Loving art can start with finding resonance with people who do art, with the things they do or produce, or with the tools of art. The more you practice it, the more you will be able to appreciate the challenges and rewards of it. Seeing people light up in anticipation to see what comes out of the kiln, the way their hair stands on end when they hear the roar and feel the blast of heat during an iron pour, or discussing a hilariously bad stage reading with the cast makes you feel connected to humanity in a way that looking at oil paintings in a sterile gallery without an art history background and a vested interest in museum studies just can't.

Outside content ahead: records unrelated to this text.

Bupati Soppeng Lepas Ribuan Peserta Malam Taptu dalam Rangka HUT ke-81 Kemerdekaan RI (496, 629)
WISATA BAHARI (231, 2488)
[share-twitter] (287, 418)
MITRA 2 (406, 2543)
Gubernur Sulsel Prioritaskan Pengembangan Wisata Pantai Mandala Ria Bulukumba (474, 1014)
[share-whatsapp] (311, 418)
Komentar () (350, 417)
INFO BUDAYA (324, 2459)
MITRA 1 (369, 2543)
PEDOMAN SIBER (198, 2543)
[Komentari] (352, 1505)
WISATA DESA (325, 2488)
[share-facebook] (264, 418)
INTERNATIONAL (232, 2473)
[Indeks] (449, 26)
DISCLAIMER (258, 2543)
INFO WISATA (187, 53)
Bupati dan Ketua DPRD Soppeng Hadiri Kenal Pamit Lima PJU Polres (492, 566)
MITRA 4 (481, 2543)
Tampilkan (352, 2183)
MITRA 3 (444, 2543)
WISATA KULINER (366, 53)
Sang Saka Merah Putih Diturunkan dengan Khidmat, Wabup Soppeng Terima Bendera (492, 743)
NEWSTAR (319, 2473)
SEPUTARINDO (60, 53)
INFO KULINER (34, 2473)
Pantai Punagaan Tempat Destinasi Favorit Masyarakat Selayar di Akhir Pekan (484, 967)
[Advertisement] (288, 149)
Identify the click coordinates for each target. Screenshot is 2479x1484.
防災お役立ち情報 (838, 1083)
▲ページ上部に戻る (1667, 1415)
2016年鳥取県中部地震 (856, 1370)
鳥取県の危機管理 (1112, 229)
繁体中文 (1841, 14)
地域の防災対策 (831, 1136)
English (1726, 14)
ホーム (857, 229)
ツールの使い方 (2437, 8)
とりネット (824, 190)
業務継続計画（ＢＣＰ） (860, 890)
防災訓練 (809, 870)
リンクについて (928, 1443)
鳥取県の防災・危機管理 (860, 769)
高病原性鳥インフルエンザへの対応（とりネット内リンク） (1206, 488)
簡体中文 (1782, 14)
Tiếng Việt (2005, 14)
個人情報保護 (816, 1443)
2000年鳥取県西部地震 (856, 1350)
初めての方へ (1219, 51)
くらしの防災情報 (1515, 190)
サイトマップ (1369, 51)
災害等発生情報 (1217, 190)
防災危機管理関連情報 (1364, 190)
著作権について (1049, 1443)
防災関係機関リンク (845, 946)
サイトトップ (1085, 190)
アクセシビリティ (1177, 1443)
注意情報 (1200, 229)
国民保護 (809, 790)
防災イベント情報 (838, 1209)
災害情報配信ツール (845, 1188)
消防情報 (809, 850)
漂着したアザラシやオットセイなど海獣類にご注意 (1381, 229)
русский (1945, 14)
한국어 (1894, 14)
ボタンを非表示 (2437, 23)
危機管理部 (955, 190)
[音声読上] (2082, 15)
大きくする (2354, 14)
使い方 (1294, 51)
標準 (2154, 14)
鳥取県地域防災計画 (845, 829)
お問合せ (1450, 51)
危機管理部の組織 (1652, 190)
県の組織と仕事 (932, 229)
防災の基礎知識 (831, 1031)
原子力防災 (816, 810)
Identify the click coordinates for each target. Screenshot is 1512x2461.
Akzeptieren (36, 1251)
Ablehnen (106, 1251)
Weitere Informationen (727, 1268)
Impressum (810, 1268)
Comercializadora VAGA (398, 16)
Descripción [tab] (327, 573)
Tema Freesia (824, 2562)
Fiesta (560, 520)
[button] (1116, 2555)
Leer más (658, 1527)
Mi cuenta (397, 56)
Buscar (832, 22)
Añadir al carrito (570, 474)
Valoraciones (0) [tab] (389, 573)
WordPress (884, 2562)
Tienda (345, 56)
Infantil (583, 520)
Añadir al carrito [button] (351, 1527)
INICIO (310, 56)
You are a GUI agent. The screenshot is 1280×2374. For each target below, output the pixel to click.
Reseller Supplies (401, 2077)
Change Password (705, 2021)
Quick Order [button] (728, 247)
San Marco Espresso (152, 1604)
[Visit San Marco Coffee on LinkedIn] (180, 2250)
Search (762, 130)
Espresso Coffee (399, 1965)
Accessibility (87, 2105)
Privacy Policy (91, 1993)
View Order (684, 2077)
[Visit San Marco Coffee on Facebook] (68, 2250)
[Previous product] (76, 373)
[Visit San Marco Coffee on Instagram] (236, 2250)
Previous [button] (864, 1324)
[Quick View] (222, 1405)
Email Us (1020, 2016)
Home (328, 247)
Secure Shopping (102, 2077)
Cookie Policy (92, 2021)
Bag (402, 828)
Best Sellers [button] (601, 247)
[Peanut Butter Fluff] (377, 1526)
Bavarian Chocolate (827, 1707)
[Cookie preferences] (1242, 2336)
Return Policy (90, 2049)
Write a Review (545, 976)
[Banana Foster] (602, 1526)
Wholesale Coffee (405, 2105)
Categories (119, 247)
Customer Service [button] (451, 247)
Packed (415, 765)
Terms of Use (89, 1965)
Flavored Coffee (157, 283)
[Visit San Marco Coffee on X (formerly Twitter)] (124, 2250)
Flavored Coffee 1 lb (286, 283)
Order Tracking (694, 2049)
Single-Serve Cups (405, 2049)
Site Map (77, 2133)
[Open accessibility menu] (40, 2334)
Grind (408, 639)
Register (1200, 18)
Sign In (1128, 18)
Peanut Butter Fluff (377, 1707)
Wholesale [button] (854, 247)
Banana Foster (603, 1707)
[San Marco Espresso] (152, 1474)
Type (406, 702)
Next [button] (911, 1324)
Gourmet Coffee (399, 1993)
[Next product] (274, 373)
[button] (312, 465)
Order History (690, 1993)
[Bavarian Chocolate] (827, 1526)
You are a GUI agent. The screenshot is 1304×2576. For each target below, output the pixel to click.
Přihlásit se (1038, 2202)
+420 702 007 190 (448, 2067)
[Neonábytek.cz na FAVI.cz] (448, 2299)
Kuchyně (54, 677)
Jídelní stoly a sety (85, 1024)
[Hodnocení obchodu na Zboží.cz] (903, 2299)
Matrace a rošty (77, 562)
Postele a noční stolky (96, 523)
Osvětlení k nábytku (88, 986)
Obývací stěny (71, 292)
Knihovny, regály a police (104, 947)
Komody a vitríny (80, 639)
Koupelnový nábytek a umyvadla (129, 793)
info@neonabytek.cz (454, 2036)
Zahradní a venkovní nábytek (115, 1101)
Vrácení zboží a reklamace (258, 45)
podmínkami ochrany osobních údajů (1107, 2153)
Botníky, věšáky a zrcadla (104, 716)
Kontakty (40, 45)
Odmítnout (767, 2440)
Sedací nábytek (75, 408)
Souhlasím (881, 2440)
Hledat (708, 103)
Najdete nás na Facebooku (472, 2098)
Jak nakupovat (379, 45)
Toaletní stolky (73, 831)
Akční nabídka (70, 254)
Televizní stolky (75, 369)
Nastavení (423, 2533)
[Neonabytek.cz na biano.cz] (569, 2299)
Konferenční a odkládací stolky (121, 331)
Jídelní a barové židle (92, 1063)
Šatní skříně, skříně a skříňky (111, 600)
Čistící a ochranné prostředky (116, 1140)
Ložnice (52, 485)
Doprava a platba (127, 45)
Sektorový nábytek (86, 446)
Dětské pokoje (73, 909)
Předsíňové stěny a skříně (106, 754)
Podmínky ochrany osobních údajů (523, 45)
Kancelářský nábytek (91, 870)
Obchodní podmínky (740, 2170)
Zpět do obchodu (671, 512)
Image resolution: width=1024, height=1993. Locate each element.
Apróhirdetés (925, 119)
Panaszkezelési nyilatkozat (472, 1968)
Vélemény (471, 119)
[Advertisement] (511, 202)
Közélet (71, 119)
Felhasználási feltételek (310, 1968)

People that have a derisively low opinion of artists are often uncomfortable with being vulnerable. Sometimes, they're too empathetic, and the thought of being up on stage, under the pressure to perform, being a perpetual object of criticism or ridicule is too much for them. They'd rather imagine flighty, spoiled slackers than have to feel through the burdens of familiar uncertainty and failure. Because following every "Anyone could do that" is the unspoken "...but I didn't."
I reckon learning how to love art is a lot of what I’m doing when I’m engaging with art. Maybe loving the feeling of learning to love art… is loving art? It does seem to be the case that people who can’t at least tolerate, if not enjoy, that process, very much do not love art.